Le président Oligui Nguema a tenu à préciser que cette affaire relève exclusivement du pouvoir judiciaire, réaffirmant la séparation des pouvoirs. « Je n’ai aucune implication dans ce dossier », a-t-il déclaré, insistant sur la nécessité de respecter l’autonomie de la justice. Pourtant, la perception d’une instrumentalisation politique persiste, notamment dans les milieux de l’opposition et parmi une partie de l’opinion publique.

Un test pour la crédibilité de la justice gabonaise

La décision de la Cour d’appel de rejeter la demande de libération provisoire et de nullité de procédure place désormais la justice gabonaise sous les projecteurs. Les arguments de la défense, fondés sur la prescription et les irrégularités procédurales, soulèvent des questions cruciales sur la transparence et la rigueur des enquêtes dans les affaires impliquant des personnalités politiques.

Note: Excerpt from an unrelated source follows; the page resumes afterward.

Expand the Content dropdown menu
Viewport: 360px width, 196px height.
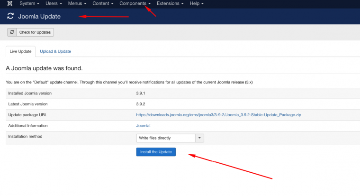(103, 4)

Au-delà de la culpabilité ou de l’innocence de Bilie By Nze, c’est la capacité des institutions judiciaires à garantir un traitement équitable et conforme aux standards internationaux qui est mise à l’épreuve. Dans un pays en pleine recomposition institutionnelle, chaque décision judiciaire concernant une figure politique majeure devient un indicateur de la maturité démocratique du Gabon.

Cette affaire agit comme un miroir grossissant des tensions persistantes entre exigence de transparence, respect des droits fondamentaux et stabilité politique. L’issue de ce dossier pèsera lourdement sur la confiance entre les citoyens et les institutions, dans un climat où l’État de droit est plus que jamais scruté à la loupe.